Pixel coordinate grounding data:
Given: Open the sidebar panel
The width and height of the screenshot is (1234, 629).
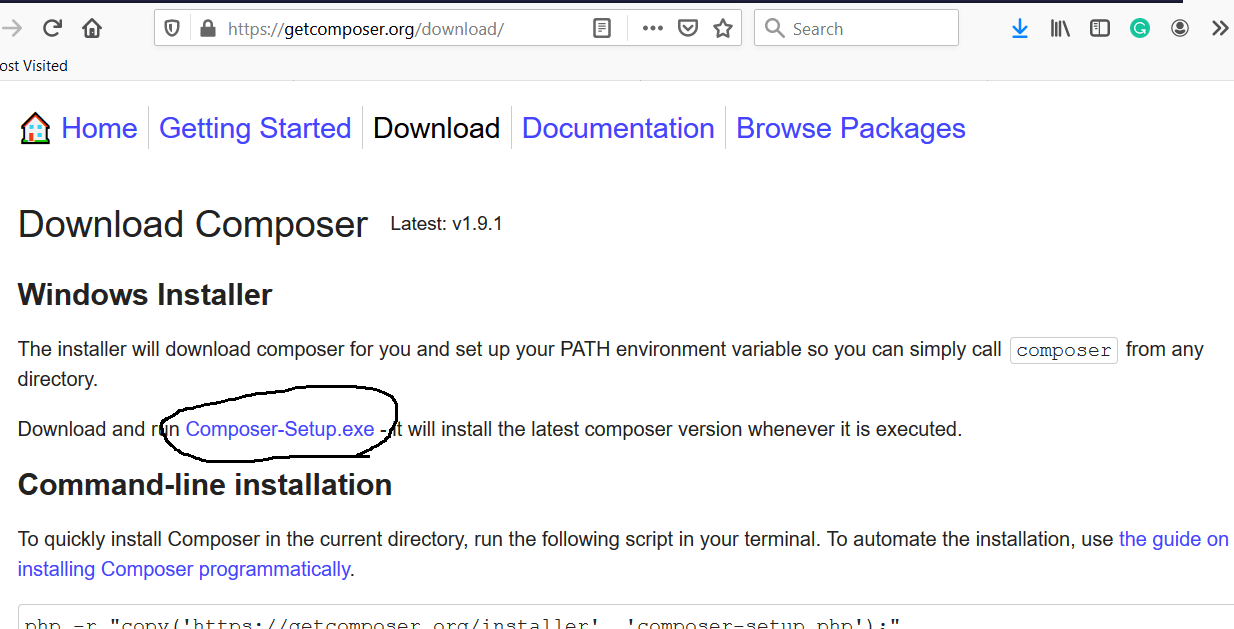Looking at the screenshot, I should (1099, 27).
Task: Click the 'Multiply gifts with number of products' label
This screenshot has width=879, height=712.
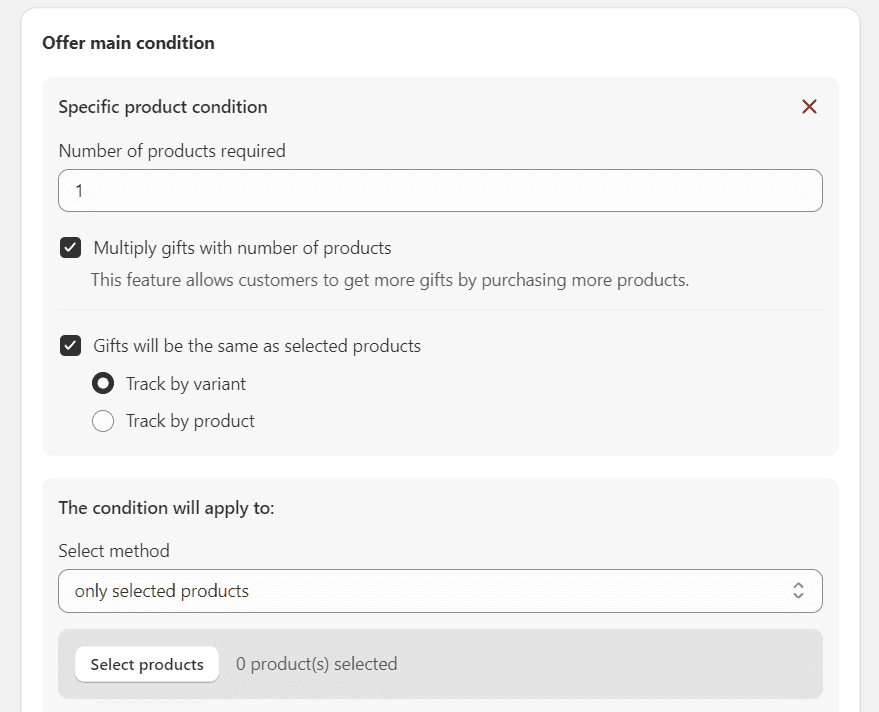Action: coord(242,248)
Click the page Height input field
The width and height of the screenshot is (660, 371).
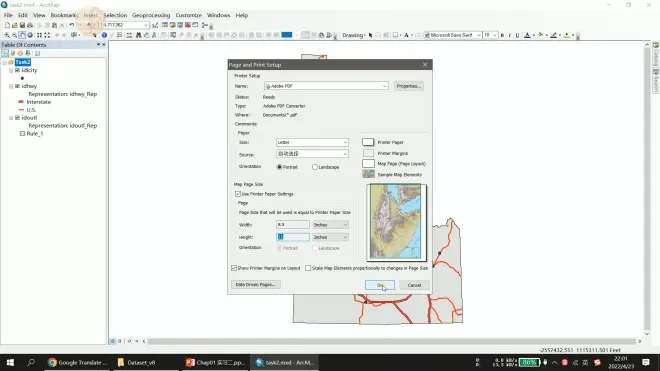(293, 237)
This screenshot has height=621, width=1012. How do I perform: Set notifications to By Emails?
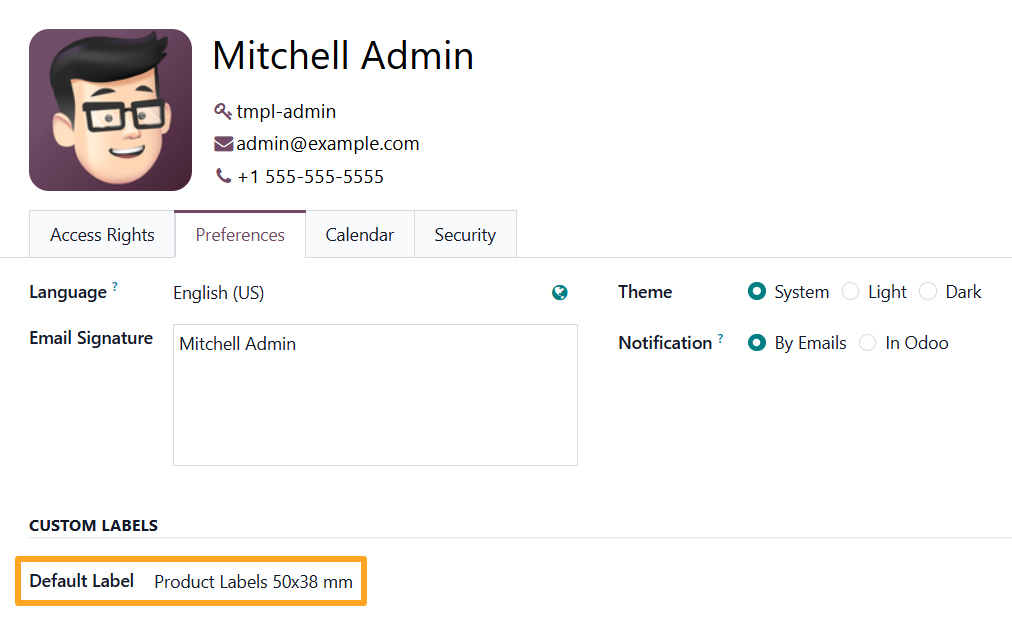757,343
...
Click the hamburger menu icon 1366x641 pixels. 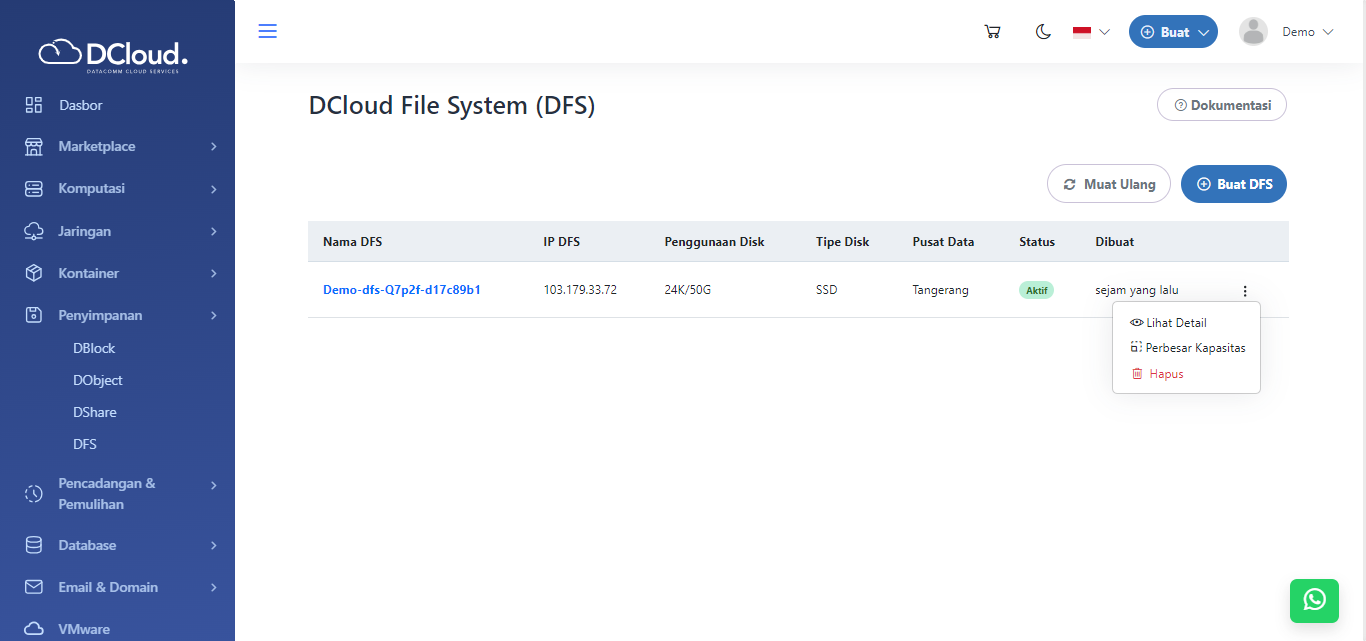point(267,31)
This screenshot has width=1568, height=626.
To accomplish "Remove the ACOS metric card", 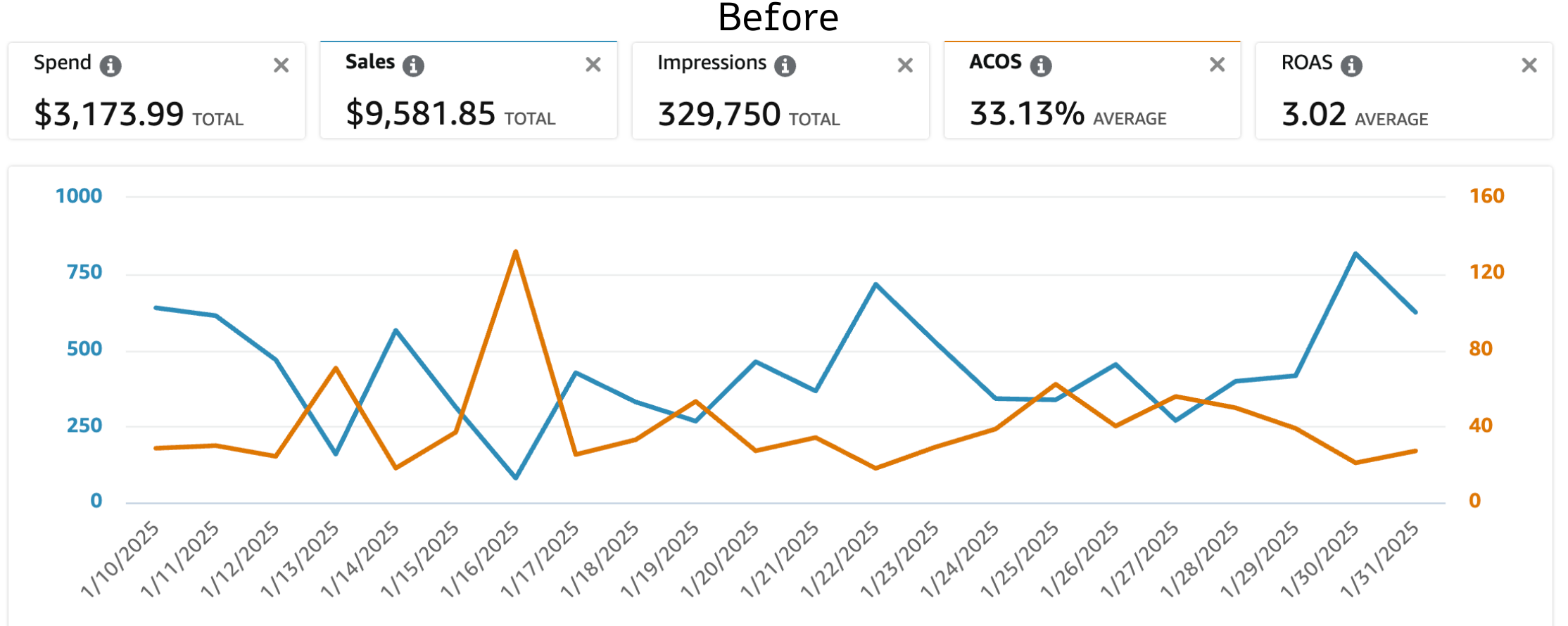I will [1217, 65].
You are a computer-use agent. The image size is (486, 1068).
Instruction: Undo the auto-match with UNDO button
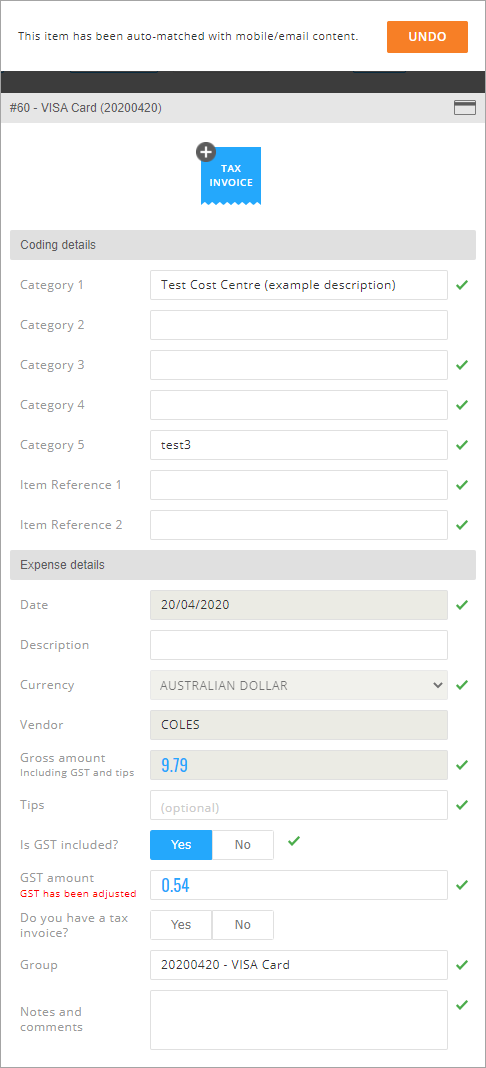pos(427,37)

Problem: Would you output the lines above from the line holding "Given: Open the sidebar panel" up to and including the line holding "Click the page Height input field", exactly and only those, with no pictures?

Solution to the problem:
Given: Open the sidebar panel
The width and height of the screenshot is (1234, 629).
Looking at the screenshot, I should (1099, 27).
Task: Click the 'Multiply gifts with number of products' label
This screenshot has width=879, height=712.
Action: coord(242,248)
Click the page Height input field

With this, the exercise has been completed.